Despite achieving good experimental results, we recognize that there are still directions for optimization in the current research. Firstly, due to the imbalance in the number of classes in the dataset, some classes contain as few as 30–40 images, which may limit the generalizability and robustness of the research results. Although data augmentation has somewhat alleviated this issue, more systematic class imbalance handling strategies can be explored in future work. Secondly, potential label errors in the dataset may affect the performance of supervised contrastive learning, and future research should consider incorporating anti-noise contrastive targets.
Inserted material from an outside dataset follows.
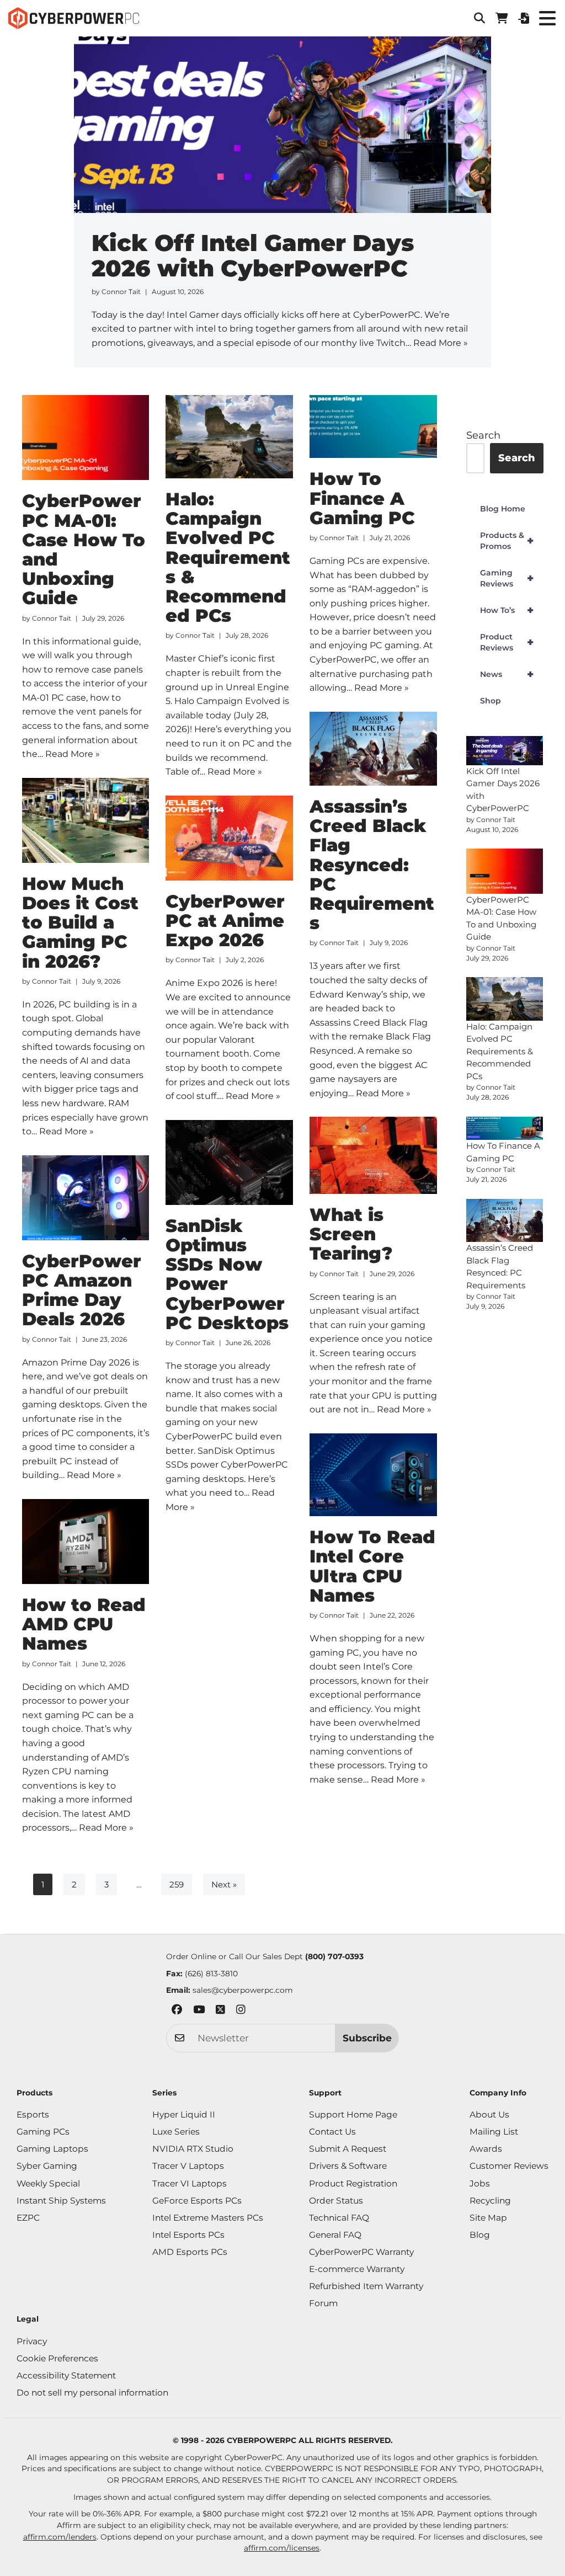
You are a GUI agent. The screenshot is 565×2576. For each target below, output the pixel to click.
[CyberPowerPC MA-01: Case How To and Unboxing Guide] (86, 437)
Thirdly, although we assume this method may apply to other reptiles such as lizards and turtles, considering their similar data scarcity and complex image backgrounds, this hypothesis is still speculative and requires more experiments to verify.
In summary, our method offers an effective and efficient technical solution for fine-grained snake recognition in constrained and noisy environments, with potential applications in customs inspection, biosecurity, and exotic pet regulation. Future work will focus on expanding the dataset, improving robustness, and validating the method’s generalization to other species and domains.